AVM and PLD are usually built as separate products. Here they are fused through a single shared calibration. Parking-Lot Detection finds an empty slot in a flat 2D camera image; the same calibration that powers the Around View Monitor lifts that detection onto the 3D ground plane — so the slot is drawn inside the live bird's-eye view, ready to hand off to the parking controller.
Selected problems solved while building and later re-platforming the system.
Designed the hand-off that expresses PLD output in the AVM's world frame, so a 2D detection lands correctly on the 3D ground plane with no second calibration.
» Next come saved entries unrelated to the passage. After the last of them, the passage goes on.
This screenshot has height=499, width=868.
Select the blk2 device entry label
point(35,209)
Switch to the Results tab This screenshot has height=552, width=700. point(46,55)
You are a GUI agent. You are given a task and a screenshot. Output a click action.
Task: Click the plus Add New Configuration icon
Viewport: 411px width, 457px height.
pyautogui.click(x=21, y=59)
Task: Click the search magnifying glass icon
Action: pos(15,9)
Bird's-eye stitching and a rotatable 3D scene rendered with OpenGL ES 2.0 shaders, originally on an NVIDIA Jetson TX2.
A full pipeline — Hough, white-line masks, line fusion/extension, cross-point grouping — that fits four slot corners robustly from a single rectified view.
Re-platformed from aarch64/Jetson to x86-64 Linux: migrated GLSL ES 1.00→3.00, routed GLES2 through EGL/WebGL-class drivers, and worked around a 1 px line-width driver limit by drawing outlines as triangle geometry.
Designed and implemented both modules from scratch — the AVM surround-view rendering pipeline and the PLD parking-slot detection algorithm — and the calibration-driven fusion that ties them into a single interactive scene.
A portfolio showcase. It describes the system with original diagrams and illustrations only.